TASK TO COMPLETE: The lines from the one holding "You are a GUI" through the end of the records below are to be written out exactly, and nothing else; pictures are to be left out.

++++++

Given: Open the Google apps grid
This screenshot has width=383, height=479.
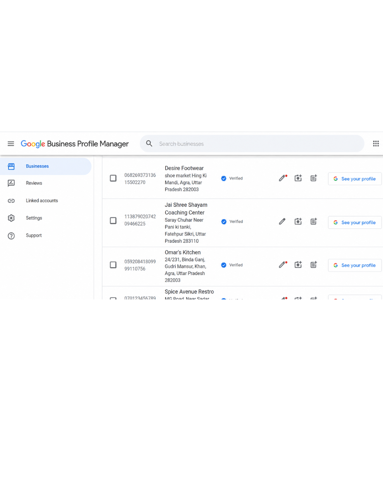Looking at the screenshot, I should pyautogui.click(x=376, y=144).
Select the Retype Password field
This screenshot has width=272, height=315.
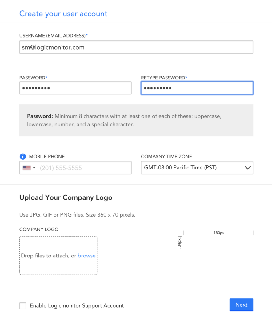(x=197, y=88)
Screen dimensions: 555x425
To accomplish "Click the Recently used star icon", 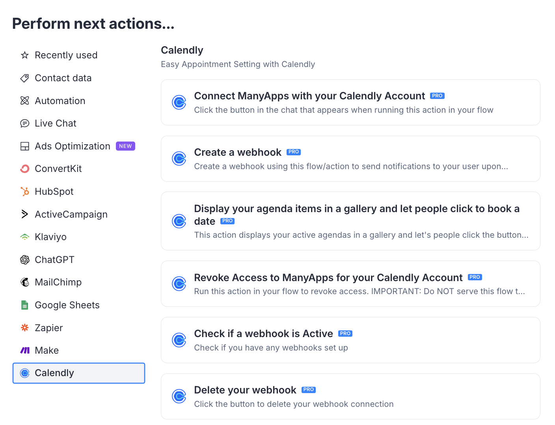I will [x=24, y=55].
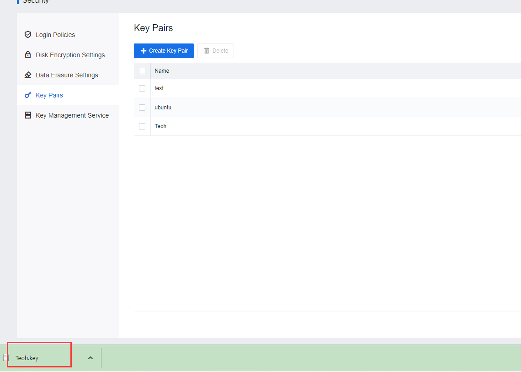Click the Login Policies shield icon

[x=28, y=35]
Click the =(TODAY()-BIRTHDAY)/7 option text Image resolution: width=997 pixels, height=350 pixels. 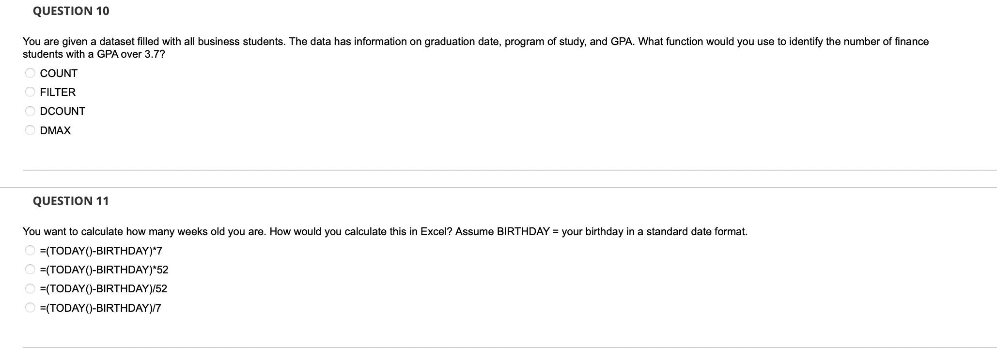pyautogui.click(x=100, y=308)
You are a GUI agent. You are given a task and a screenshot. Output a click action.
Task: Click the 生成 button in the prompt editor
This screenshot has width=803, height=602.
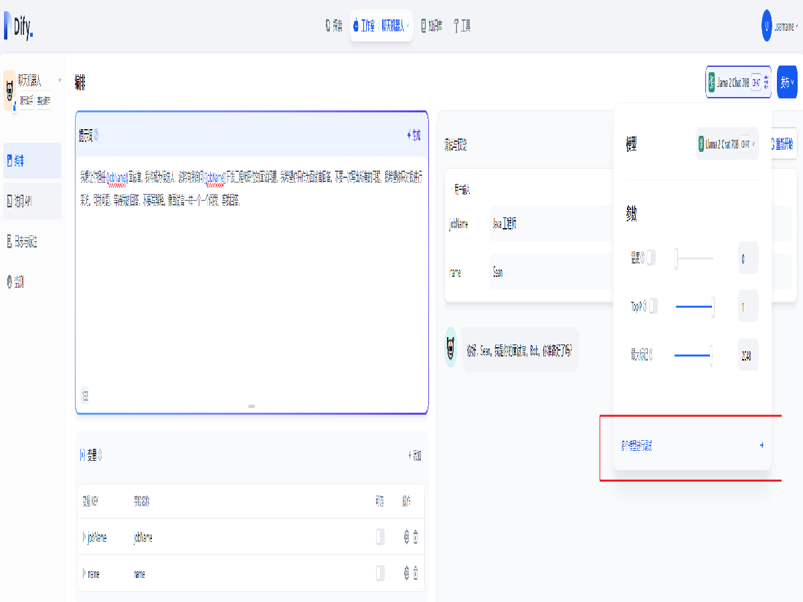pos(414,135)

++++++

RESULT BELOW:
You are a GUI agent. You are given a task and a screenshot. Output a click action.
Task: Click the 生成 button in the prompt editor
This screenshot has width=803, height=602.
pos(414,135)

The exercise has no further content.